Standing feet from the Boston Marathon finish line, Kaitlynn Cates stretched to see past a large pink sign being held up by a young girl.
“Let’s switch,” suggested her boyfriend of 10 months, as he moved to give the 25-year-old a less obstructed view, unknowingly placing her inches closer to the terror about to unfold.
A moment later, the first of two deadly blasts threw the couple, who live in Boston, to the ground and sent pain searing through Cates’s now-bloodied right leg. Her calf was nearly blown off.
Fearing a second blast, her boyfriend, 41-year-old Leo Fonseca, threw himself on top of her injured body. As Fonseca frantically debated what to do next, his attention was snatched by the sound of a second bomb exploding in the distance. Next came Cates’s screams. “Get me out! Get me out of here!”
Fonseca lifted her in his arms and ran to his car, parked behind a restaurant about a block away. Once there, a stranger helped lift Cates into the car while another stranger cleared a path through the terrified hordes and the emergency vehicles arriving at the scene.
Frantically driving the wrong way down Exeter and Beacon streets, Fonseca dodged police barricades and emergency workers as he sped the 2 miles to Massachusetts General Hospital, where nurses hurriedly moved Cates to the emergency room.
“I don’t know if I would have made it if I would have had to wait for the emergency workers,” Cates said in an interview Wednesday, her voice slightly broken as she battled tears. “He was an absolute hero.”
Two days after the Boston Marathon bombing that left three dead and more than 170 injured, shaken survivors continued to share tales of terror and panic. But as those stories emerge, so do others: of heroism.
As thousands fled the carnage, those near the blasts remember watching as dozens ran toward the chaos, looking to help however they could.

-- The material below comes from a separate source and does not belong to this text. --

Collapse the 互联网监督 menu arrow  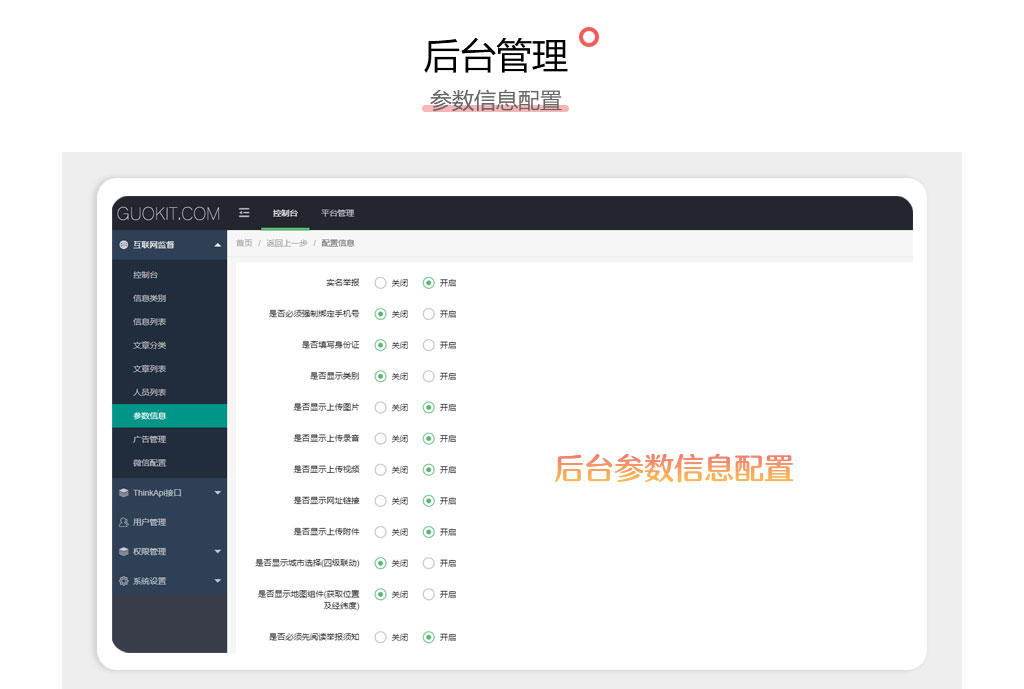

John Cowin, 65, of Leesburg, Fla., was waiting to see his daughter, a breast cancer survivor running in her third Boston Marathon, when the second blast struck directly across the street. Instinctively, he jumped over the divider meant to keep spectators off the street and dashed toward what seemed like a sea of maimed bodies. “It seems like there were more people hurt in the first bomb but that the extent of the injuries was more severe where we were,” said Cowin, an orthopedic surgeon. “It looked like a scene from Afghanistan.”
The first person he found was a father flailing in pain on the ground, his legs severed. Cowin said he tore off his belt, using it as a tourniquet as the man pleaded with him to check on his 3-year-old son, crying a few feet away.

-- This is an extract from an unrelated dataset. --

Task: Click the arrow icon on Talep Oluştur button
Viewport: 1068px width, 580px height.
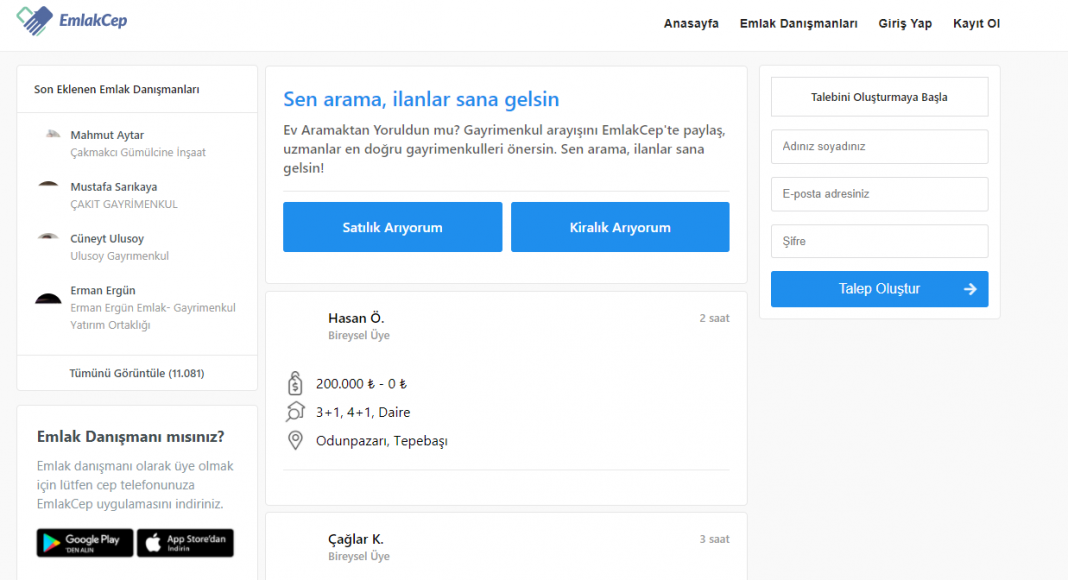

Cowin picked up the terrified boy, who was bleeding but not seriously injured, and then flagged down a police officer who shepherded the child to safety. “We needed to get him out of there,” Cowin said. “We needed to keep him from seeing his father like that.”
Next, Cowin encountered two Boston University graduate students, one propped against a fence after being hit in the chest with shrapnel. Her friend lay unconscious a few feet away with a severe neck wound.

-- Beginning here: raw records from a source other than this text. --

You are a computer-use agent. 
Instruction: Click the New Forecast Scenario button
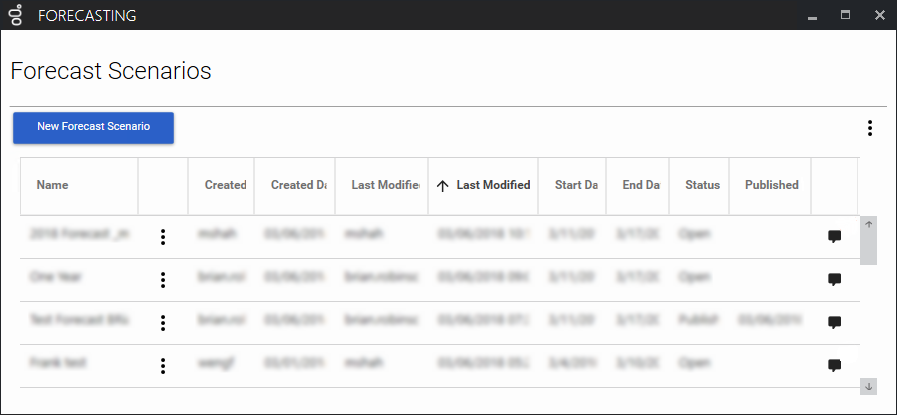click(x=93, y=128)
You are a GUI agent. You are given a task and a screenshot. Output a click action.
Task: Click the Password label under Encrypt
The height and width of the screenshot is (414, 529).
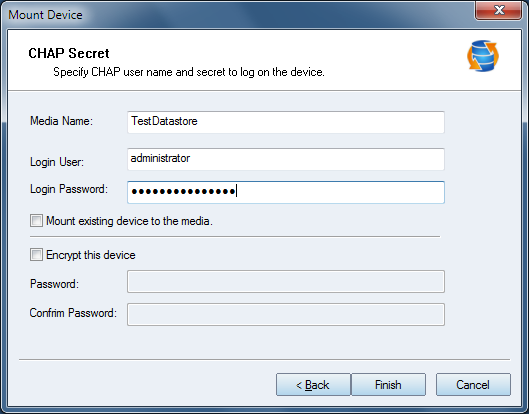[x=54, y=284]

Cowin tended to the first, as paramedics began unsuccessful attempts to resuscitate her friend, later identified as Lingzi Lu. “I’ve been calling the consulate ever since,” Cowin said Wednesday. “If it will help them at all, I just want her family to know that she didn’t suffer.”
Even though he attended about half a dozen of the injured, Cowin rejects any characterization heralding him as a hero. Still, those hurt in the blasts insist it was volunteer first responders — in addition to hospital staffs — who saved lives.
“The police were doing the best they could, but it was other spectators who got to me first,” said Darrel Folkert, 42, of Redondo Beach, Calif., who suffered shrapnel injuries and burns to his legs as he waited to see his wife, running in her sixth marathon.
Folkert, who underwent surgery at Brigham and Women’s Hospital and is now back at home near Los Angeles, said spectators found him, carried him to safety, dressed his wounds, and helped him call his wife before handing him off to paramedics. “I can’t say enough how grateful I am for them,” Folkert said. “I was very fortunate.”
Still hospitalized in Boston, Cates said she has struggled to express her gratitude to the man she credits with saving her life. Fonseca, in turn, continues to monitor Cates’s medical progress, spending hours by her side in the hospital. Doctors saved Cates’s leg after a round of surgeries and have told her she will be able to walk again.
While relieved that she will recover, Cates and her boyfriend expressed a regret as they thought back to Monday’s madness. Fonseca recalled entering his girlfriend’s hospital room Tuesday night and finding her in tears. Was she in pain, or needing more medication, he wondered.
She shook her head no.
“I’m not crying for me,” he recalls her telling him softly. “I’m crying for everyone else who we weren’t able to help.”